> [How to complete this task]
Starting at the line containing "Click the Canada flag icon" and ending at the line containing "How do I perform: Click", transcribe the listing below exactly. Keep both end lines, skip the pictures, and copy nothing else.

> [Given records]
------------------------------------------------------------

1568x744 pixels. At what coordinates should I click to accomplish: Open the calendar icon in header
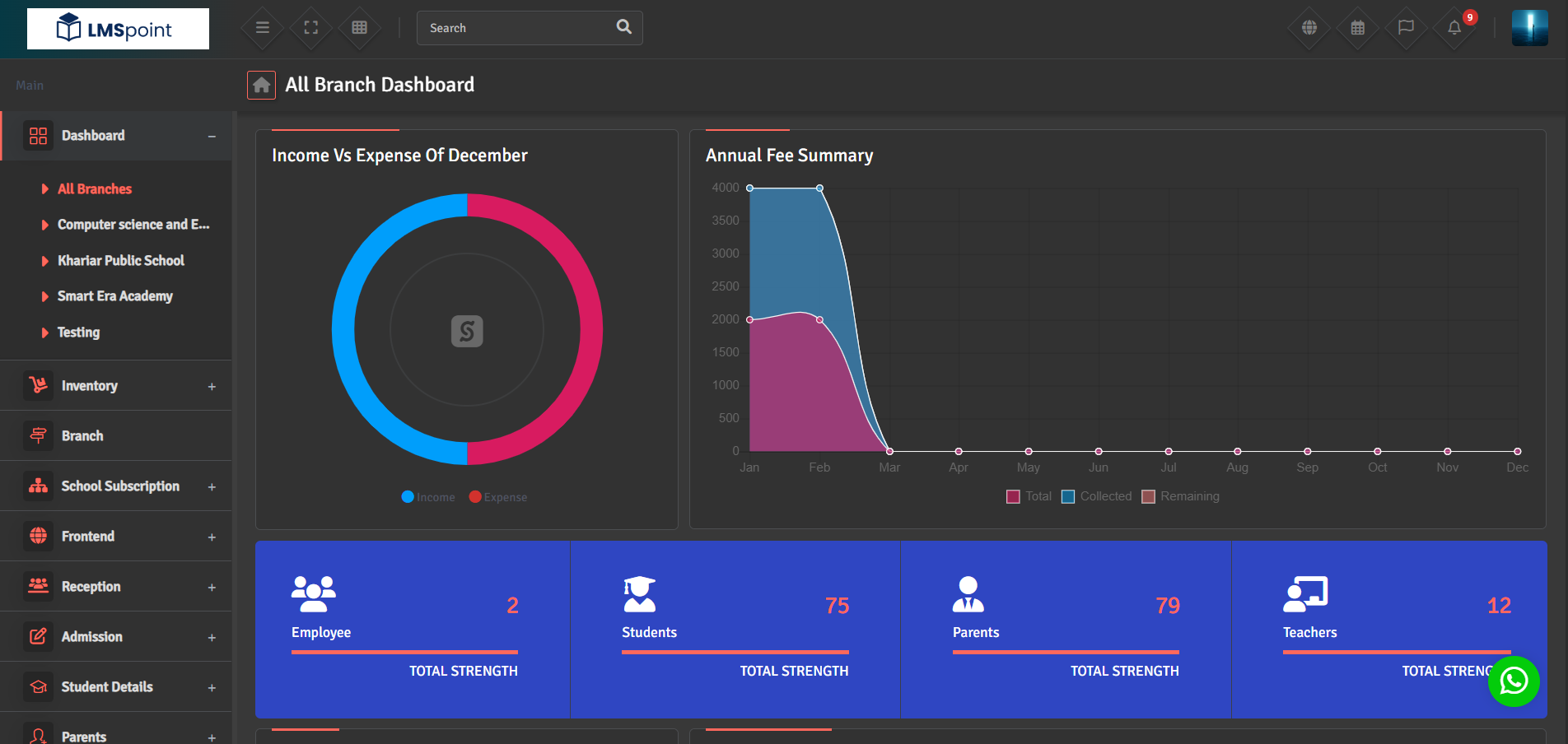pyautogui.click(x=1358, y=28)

------------------------------------------------------------

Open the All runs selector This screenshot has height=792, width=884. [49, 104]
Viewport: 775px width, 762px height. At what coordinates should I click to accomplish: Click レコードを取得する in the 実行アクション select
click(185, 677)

------------------------------------------------------------

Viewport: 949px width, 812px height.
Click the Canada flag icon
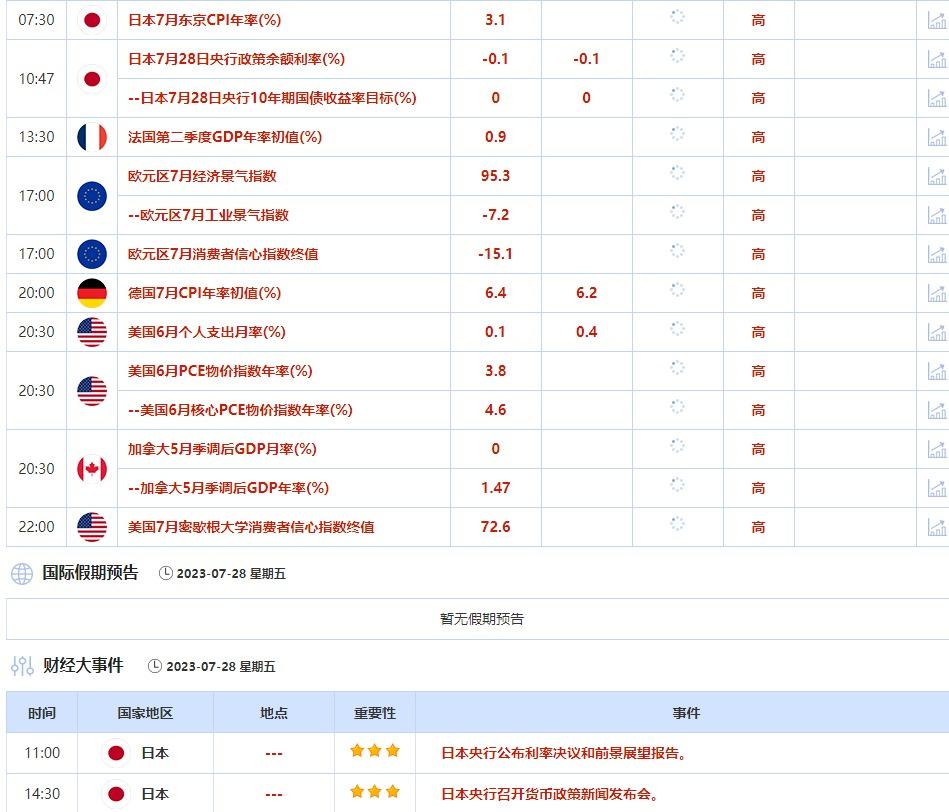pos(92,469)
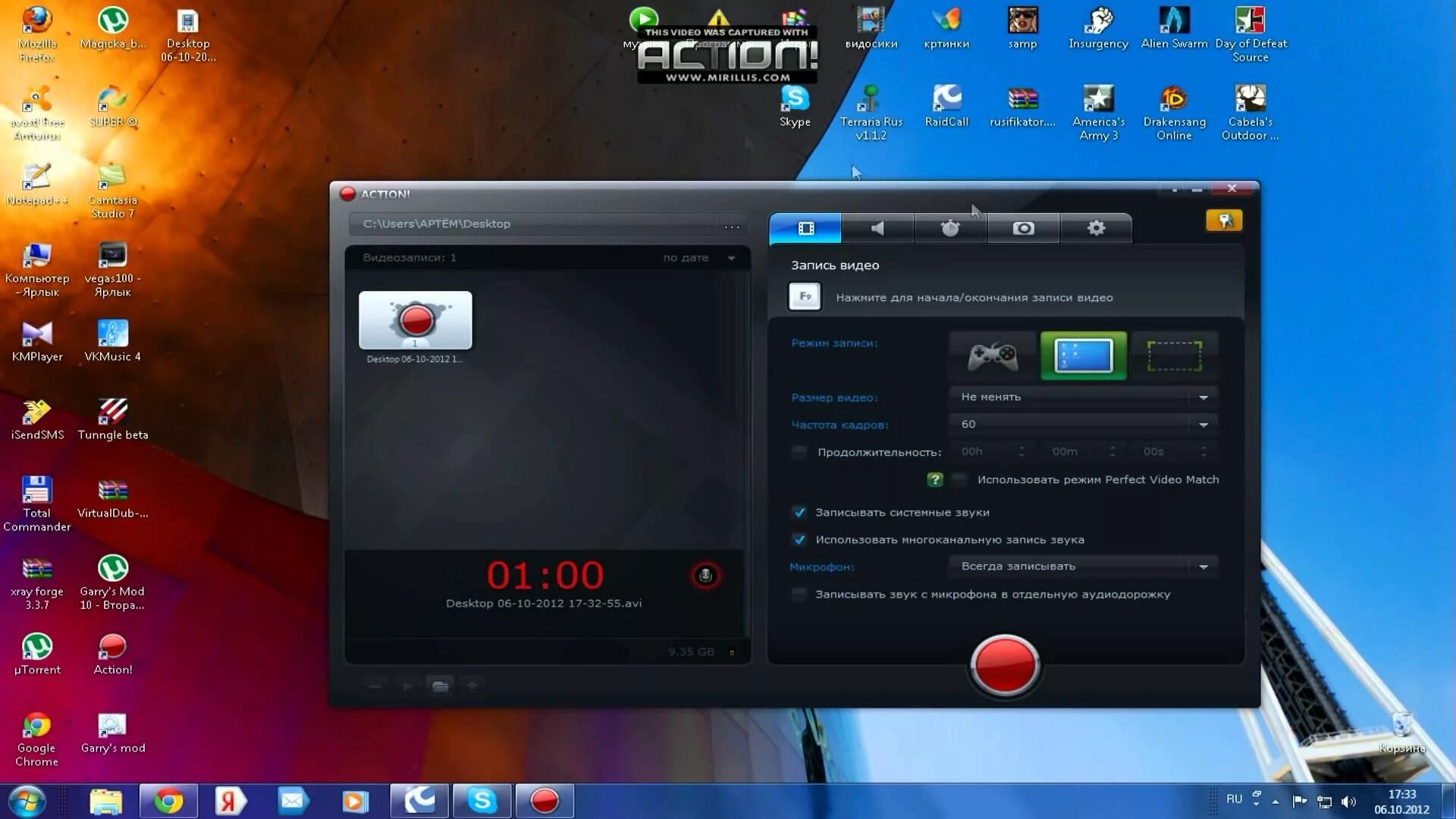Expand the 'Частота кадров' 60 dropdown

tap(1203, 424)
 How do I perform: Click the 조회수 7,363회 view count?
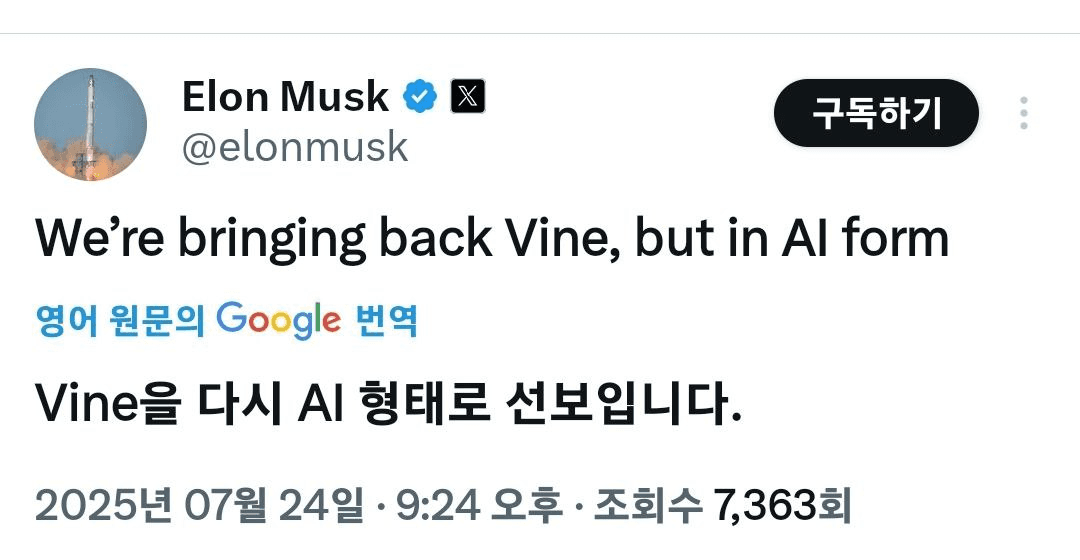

------------------------------------------------------------

> [Result of this exercise]
Click the Canada flag icon
pos(92,469)
Expand the 'Частота кадров' 60 dropdown

tap(1203, 424)
 How do I perform: Click the 조회수 7,363회 view count?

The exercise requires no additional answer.